One thought on “Belo Monte: Esqueceram do custo socioambiental, artigo de André Villas-Bôas

  • O articulista faz sérias críticas à questão sócio-ambiental da Usina Belo Monte. Tem razão, pois é impossível construir-se uma obra desse porte sem haver interferência no ambiente e na vida das populações próximas.
    Acontece que, se não for feita uma usina hidroelétrica desse porte, o Brasil terá dois caminhos a seguir: abandonar o progresso e se estacionar ou optar por outras fontes de energia.
    O articulista cita a diminuição da perda gerada nas linhas de transmissão, que ele estima em 20%, como alternativa a Belo Monte. Lembrando de nossas aulas de física, dizemos que é impossível o transporte de eletricidade sem perda. Em se tratando de um sistema elétrico do porte do brasileiro, em que se interligam fontes produtoras de eletricidade no Rio Grande do Sul e no Amazonas, essas perdas, necessariamente, são maiores. Portanto, é preciso reduzir as perdas, mas não nos iludamos que venhamos a conseguir perda zero.
    O articulista cita a produção de eletricidade por biomassa. O programa brasileiro de produção de álcool é elogiado em todo o mundo. No entanto, não devemos nos esquecer de que cada metro quadrado na produção de cana representa um metro quadrado a menos na produção de comida.
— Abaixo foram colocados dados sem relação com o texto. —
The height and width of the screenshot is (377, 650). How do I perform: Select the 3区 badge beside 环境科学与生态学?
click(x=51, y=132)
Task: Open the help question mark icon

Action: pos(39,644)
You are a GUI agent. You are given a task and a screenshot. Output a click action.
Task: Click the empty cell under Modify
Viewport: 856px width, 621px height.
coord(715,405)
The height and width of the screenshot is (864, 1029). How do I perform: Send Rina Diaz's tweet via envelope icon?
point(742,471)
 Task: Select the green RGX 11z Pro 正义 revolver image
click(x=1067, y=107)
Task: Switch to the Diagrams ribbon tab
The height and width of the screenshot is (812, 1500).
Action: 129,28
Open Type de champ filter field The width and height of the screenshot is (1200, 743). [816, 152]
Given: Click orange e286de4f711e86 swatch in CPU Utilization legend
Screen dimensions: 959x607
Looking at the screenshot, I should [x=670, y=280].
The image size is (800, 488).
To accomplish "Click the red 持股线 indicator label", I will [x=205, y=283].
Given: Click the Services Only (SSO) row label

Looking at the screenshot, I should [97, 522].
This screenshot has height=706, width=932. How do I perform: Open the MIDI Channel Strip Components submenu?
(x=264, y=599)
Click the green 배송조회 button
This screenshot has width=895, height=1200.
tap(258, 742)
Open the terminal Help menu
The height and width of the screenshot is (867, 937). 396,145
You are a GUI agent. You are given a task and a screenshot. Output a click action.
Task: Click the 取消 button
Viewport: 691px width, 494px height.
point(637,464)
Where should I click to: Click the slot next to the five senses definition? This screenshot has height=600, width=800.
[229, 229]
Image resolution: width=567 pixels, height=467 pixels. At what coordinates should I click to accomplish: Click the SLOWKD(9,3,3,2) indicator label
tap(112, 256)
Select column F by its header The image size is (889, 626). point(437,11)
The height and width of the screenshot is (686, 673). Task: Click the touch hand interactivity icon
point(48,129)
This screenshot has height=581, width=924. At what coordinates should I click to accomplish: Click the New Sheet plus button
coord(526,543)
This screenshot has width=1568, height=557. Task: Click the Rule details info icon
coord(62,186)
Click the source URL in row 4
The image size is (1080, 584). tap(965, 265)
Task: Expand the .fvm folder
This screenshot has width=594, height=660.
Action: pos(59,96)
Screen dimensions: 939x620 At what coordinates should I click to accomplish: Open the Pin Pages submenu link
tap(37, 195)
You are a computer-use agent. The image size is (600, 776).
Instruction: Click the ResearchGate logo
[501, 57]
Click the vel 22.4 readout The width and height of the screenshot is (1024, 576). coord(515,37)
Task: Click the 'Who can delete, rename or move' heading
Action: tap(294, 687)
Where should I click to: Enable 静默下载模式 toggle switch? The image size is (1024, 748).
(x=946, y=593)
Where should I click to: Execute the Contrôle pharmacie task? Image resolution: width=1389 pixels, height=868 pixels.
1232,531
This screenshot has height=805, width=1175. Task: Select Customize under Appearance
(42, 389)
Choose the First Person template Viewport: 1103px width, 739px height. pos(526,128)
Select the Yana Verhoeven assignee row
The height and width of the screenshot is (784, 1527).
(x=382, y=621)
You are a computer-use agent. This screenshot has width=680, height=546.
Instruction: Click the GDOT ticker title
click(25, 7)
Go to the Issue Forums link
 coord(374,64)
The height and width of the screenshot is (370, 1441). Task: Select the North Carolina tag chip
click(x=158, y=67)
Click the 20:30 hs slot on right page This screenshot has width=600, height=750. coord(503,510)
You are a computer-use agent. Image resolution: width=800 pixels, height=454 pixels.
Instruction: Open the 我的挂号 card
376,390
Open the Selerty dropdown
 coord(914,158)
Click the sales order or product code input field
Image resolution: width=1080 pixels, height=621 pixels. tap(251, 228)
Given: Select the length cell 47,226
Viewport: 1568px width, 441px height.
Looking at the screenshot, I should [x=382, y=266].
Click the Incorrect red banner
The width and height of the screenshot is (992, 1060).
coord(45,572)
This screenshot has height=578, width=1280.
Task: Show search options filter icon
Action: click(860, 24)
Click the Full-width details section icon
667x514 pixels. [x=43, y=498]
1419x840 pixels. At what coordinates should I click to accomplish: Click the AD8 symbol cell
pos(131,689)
Abandonar a energia hidráulica em benefício da energia de biomassa pode representar um aumento assustador no preço dos alimentos e colocar em retrocesso programas governamentais de combate à fome.
    Por tudo isso e considerando o enorme potencial hidráulico de que dispomos, não acredito que devamos abandoná-lo em virtude de impactos que, embora não sejam os mesmos, as outras fontes produtoras de energia também possuem.